##### Input data #####
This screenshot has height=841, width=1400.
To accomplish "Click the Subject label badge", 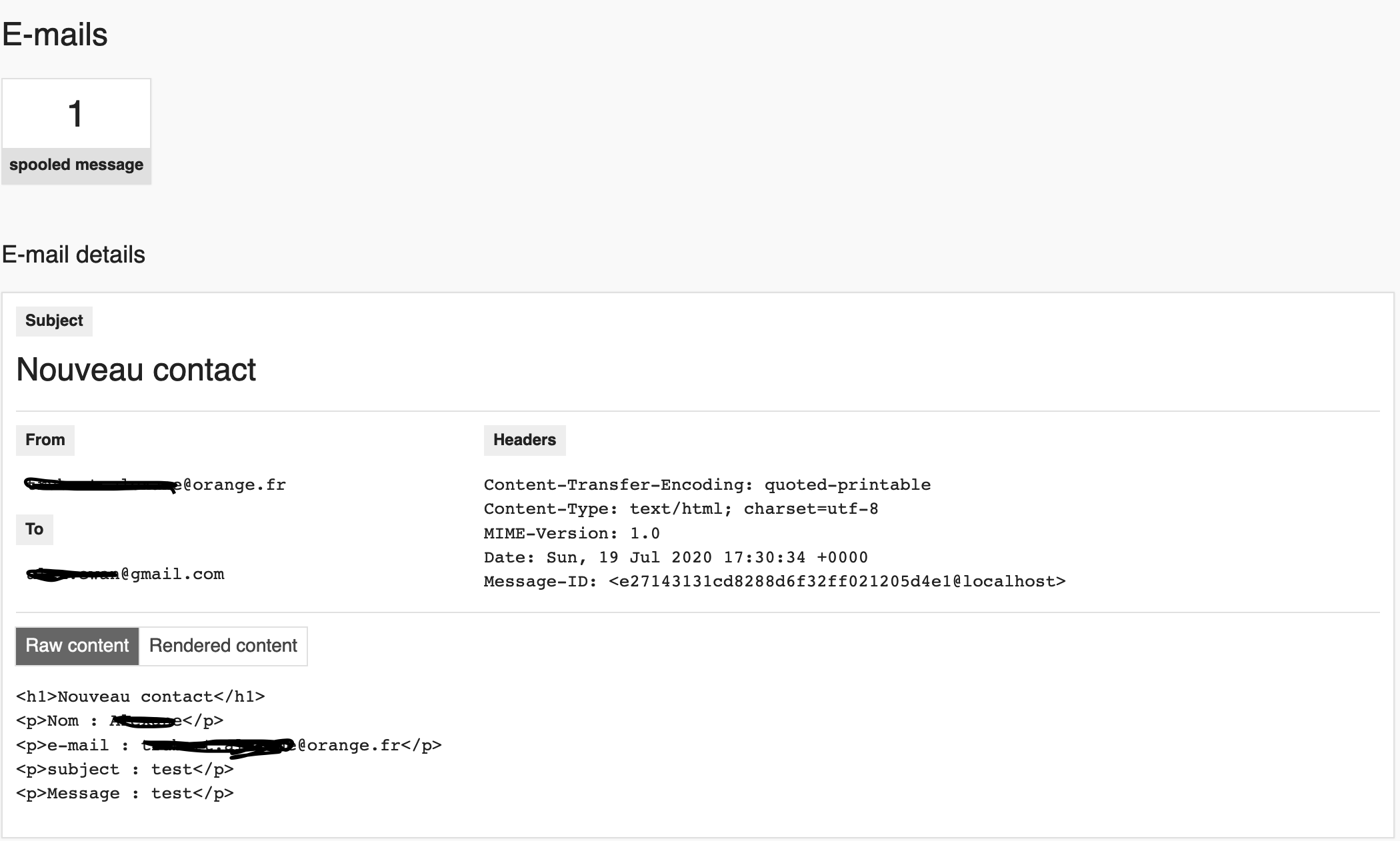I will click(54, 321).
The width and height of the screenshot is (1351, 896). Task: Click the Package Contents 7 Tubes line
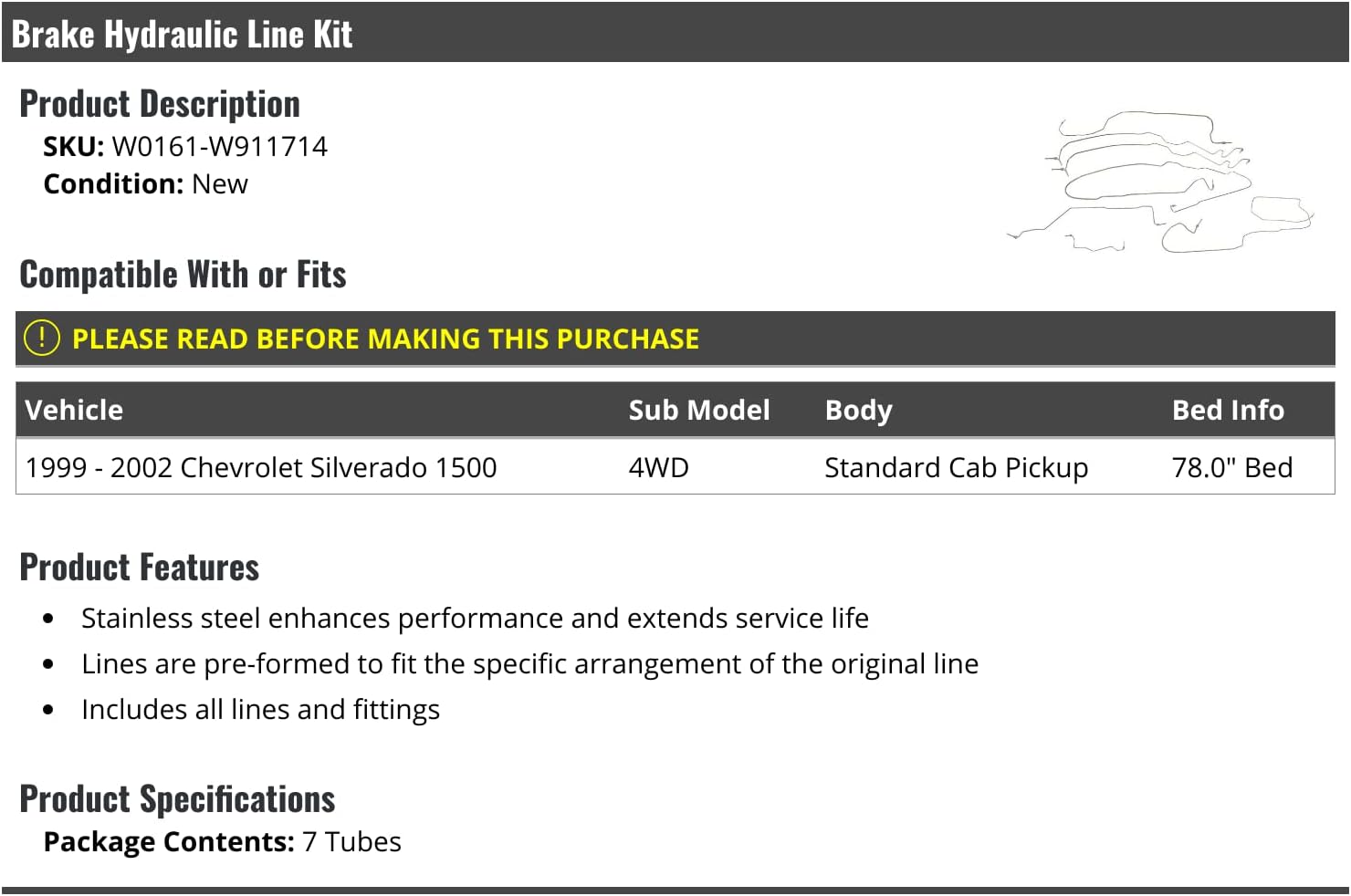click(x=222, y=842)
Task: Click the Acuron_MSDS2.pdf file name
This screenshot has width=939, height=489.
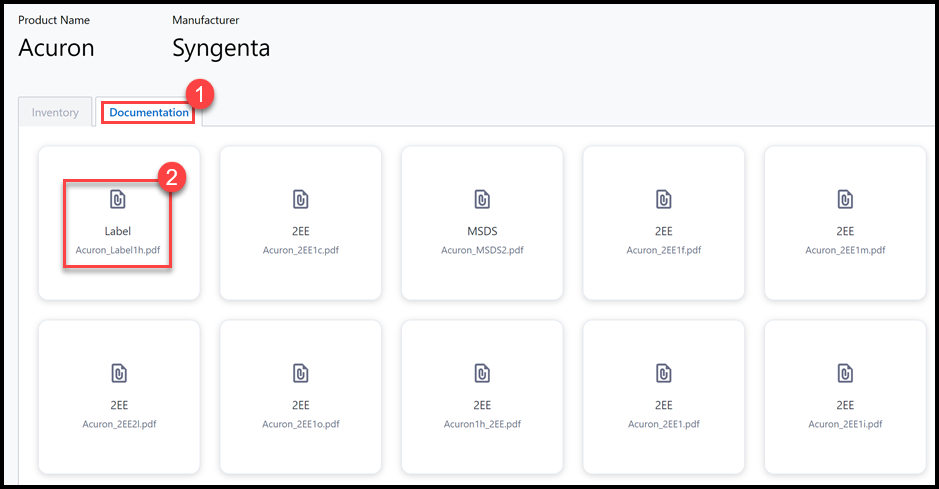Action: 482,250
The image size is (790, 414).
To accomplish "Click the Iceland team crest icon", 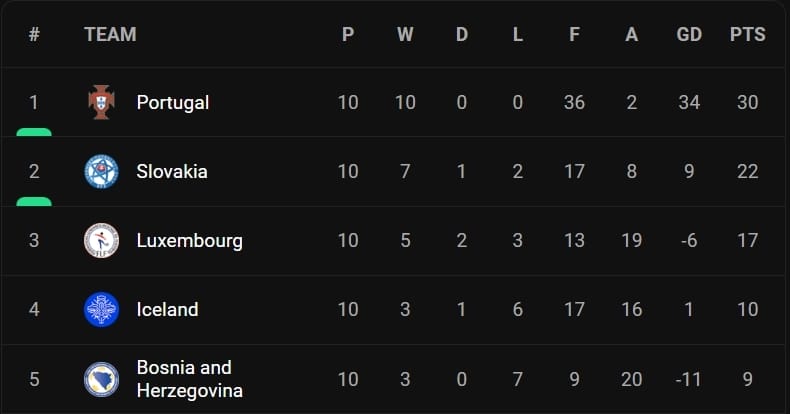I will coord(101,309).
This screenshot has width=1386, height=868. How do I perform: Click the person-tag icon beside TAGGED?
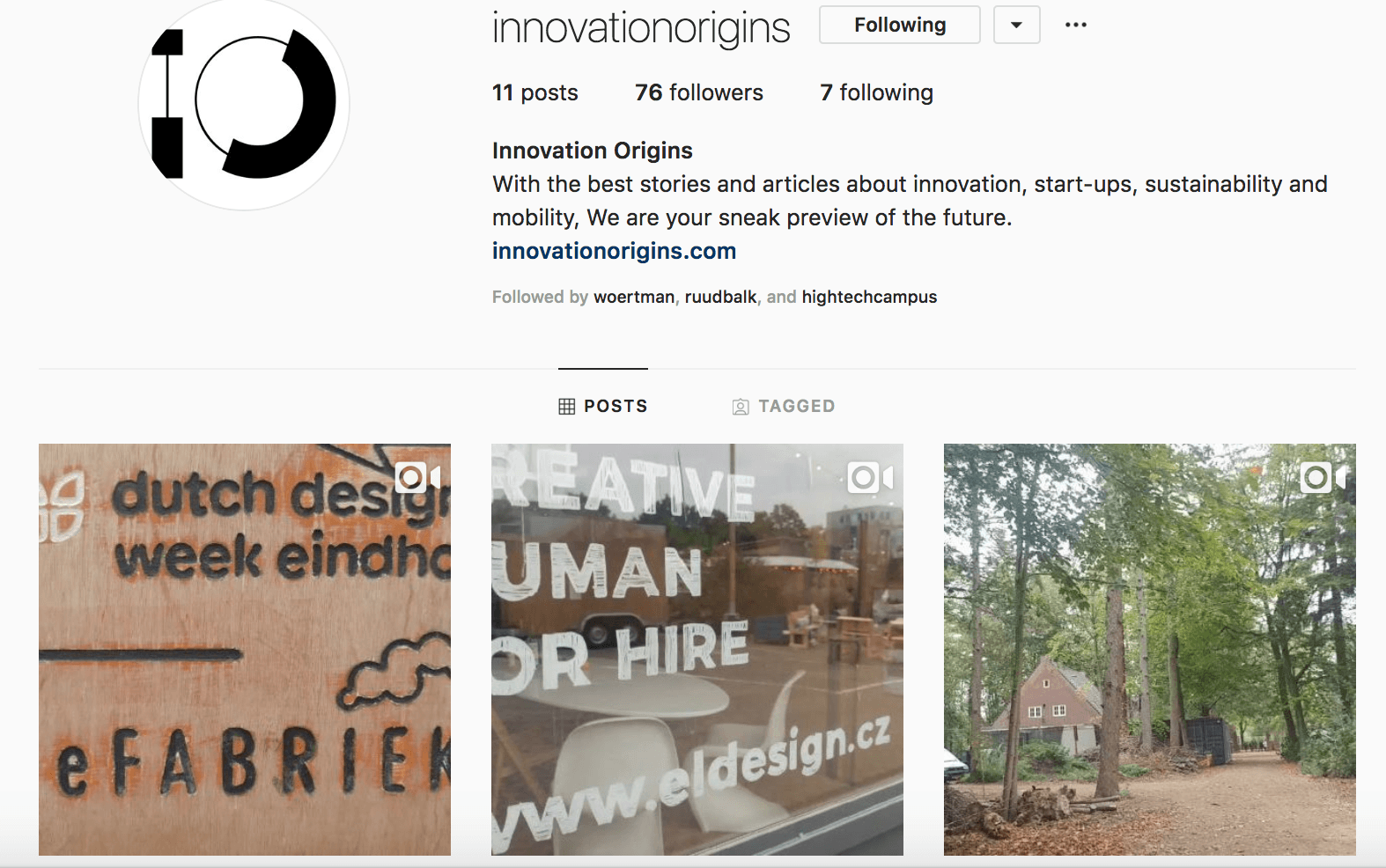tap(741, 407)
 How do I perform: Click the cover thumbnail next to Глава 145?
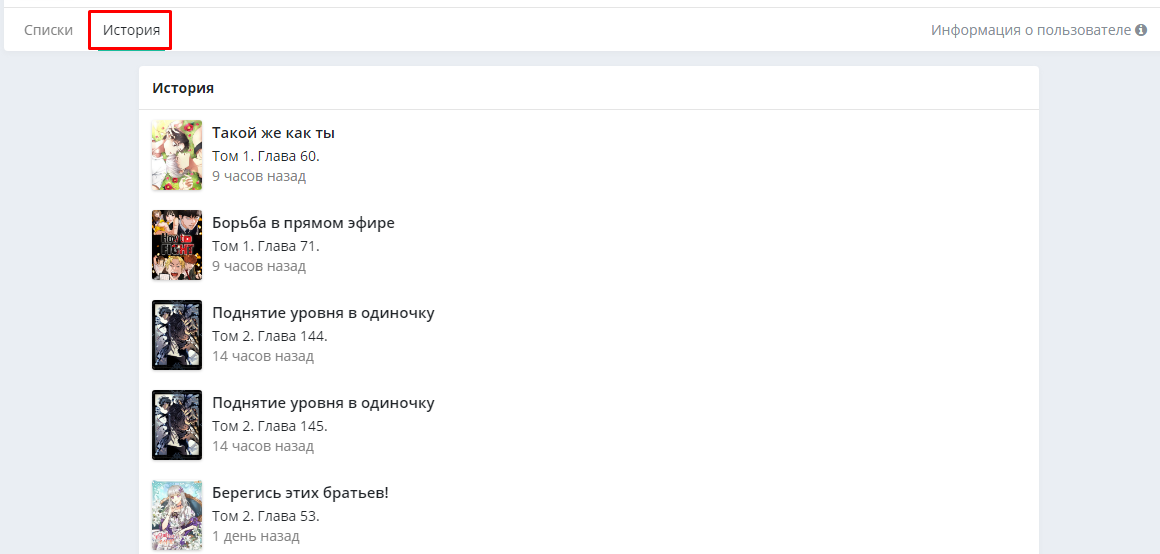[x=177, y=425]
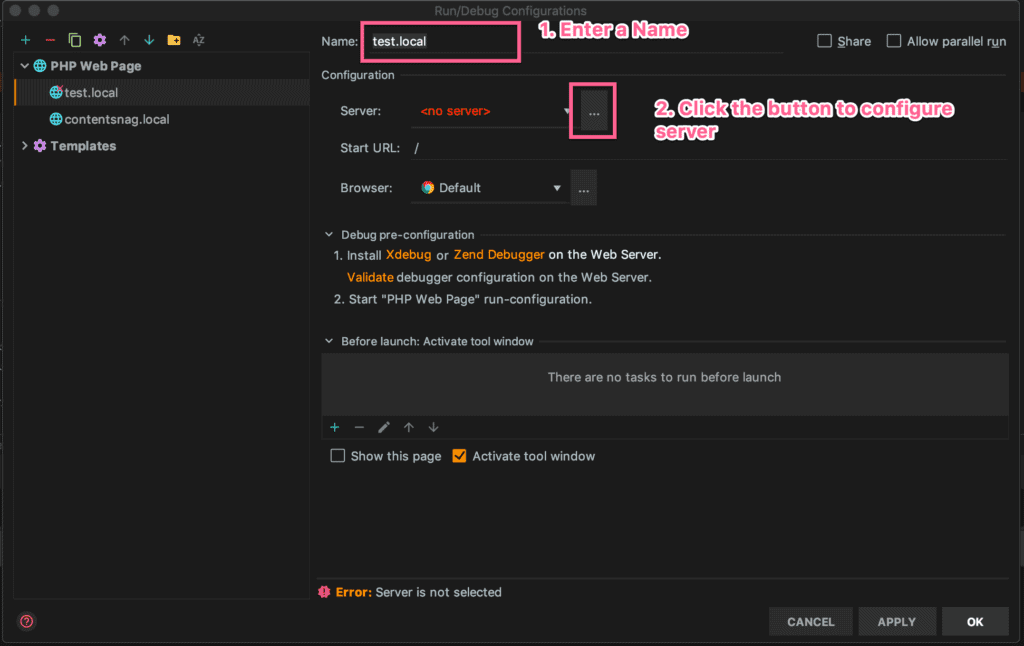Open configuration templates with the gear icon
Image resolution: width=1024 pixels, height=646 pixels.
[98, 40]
#####
● Activity
Retype, word for word, the lines from the one with "How do I perform: Click the cover" through the last line of the entries above, and only those lines. Leave pictures out.

● Solution below
 How do I perform: Click the cover thumbnail next to Глава 145?
[x=177, y=425]
Open configuration templates with the gear icon
Image resolution: width=1024 pixels, height=646 pixels.
[98, 40]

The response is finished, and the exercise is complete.